Multimillion dollar computer corporations began as home businesses. Unless the entrepreneur is running a business where appearances are everything, a business run from a professional looking home office is just fine.
The Small Business Owner Who Doesn’t Succeed With a First Business Isn’t Cut Out for Entrepreneurship.
Actually, the opposite is usually true. A person who has a failed business under his or her belt knows from personal experience what the pitfalls of the last business were and can avoid most of them with a new business. However, if the first business failed because he or she just couldn’t remain organized, forgot to invoice customers and spent all day playing Solitaire instead of hunting for new contacts, then a second try at starting a business is probably a very bad idea.
A Move to a New Location Can Kill a Business.

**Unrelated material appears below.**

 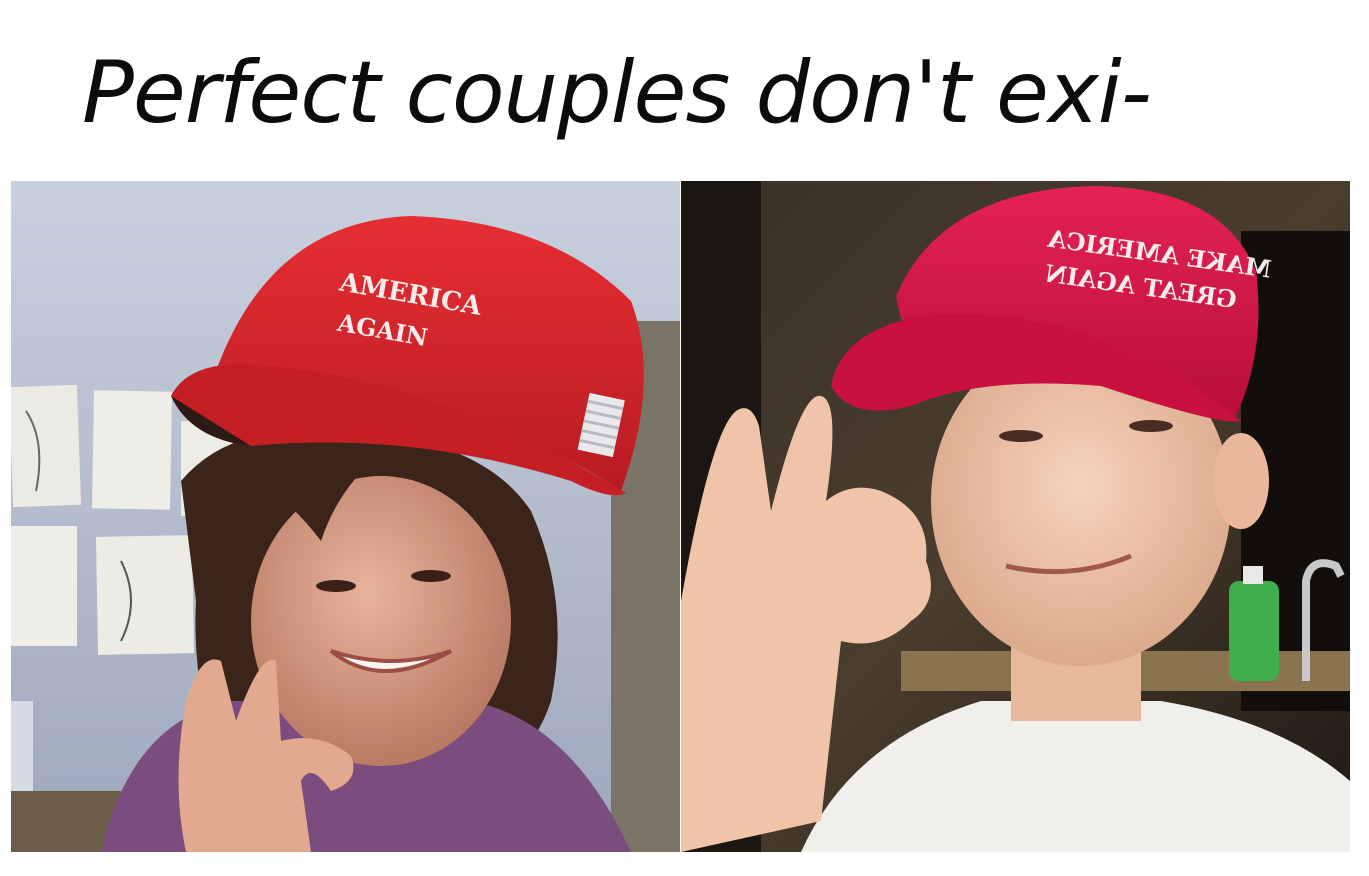 What do you see at coordinates (617, 93) in the screenshot?
I see `meme-caption: Perfect couples don't exi-` at bounding box center [617, 93].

It happens quite often. A thriving new business moves to a new location and fails within a year. However, other times the business doubles its revenue. Before moving a new business, think very carefully about customer travel patterns. Instead of driving as little as five minutes out of their way to continue going to the business that has moved, they may opt to find a different business that is located within their current travel pattern.
The Business Failed Because the Owners Weren’t Committed to It.
This can be true, but it also can be completely false. If the owners shut down the store on a whim because it is a nice day, a cold day, the third day of a week with Friday the 13th in it, National Pickle Day, and for any other random reason, it is probably very true. Small business owners know that the second they decide to close for the day, someone will come wandering in the front door. Despite the fact that they have somewhere to go, successful owners usually give the potential customer a warm welcome. This is because they are aware that the potential customer isn’t likely to come back another day after being shooed out like a pesky fly. The same is true for people who walk up to the store, tug on the front door and then see the “Sorry, we’ve gone fishing!” sign in the window. One unscheduled closure is usually forgiven, but two or three cause them to decide to head for a store they know will be open.